Matthew Cox (b.1997, Carlisle) is a Cumbria-based photographer/artist, whose work examines stories and narratives hidden within our natural landscape. Investigating the land and exploring the visual possibilities of the analog photographic medium are common themes. A variety of photographic processes have been explored, including Silver Gelatin prints, Lithography, Chromogenic printing and pinhole Photography.
Works

Redacted Landscapes
Redacted Landscapes is an alternative perspective of the Isle of Arran. The images are a product of cycling around the island and taking an image every 15 minutes regardless of scenic value or compositional worthiness. The ‘redacting’ is twofold, first is the act of relinquishing total photographic control, the passage of time plus the speed, headwind and gradient onboard the bicycle is the real image selector. The second reductionist element is found within the photographic darkroom.

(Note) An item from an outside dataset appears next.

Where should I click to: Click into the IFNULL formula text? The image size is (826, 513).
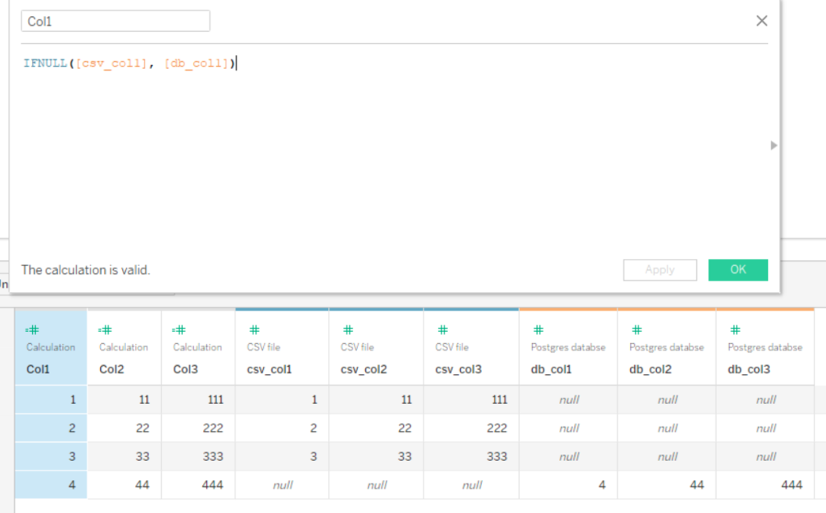tap(130, 63)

Darkroom photographic prints are presumed to be a sea of dense black plus brilliant white, a choreographed display of full tonality. The prints presented here- like the image capture methods- are of alternate motives. The tonal range has been vastly reduced, shadows lightened to reveal what is near and highlight detail discarded to obscure what is far. For me, images that abandon the ‘grand vista’ and embrace the intangible are those most provocative.
Through this systematic form of image making, the deadpan is paired with the coincidental, and the trivial paired with intriguing perspectives. The landscape, when travelled through gradually felt expansive and, to me, revealed an everyday beauty.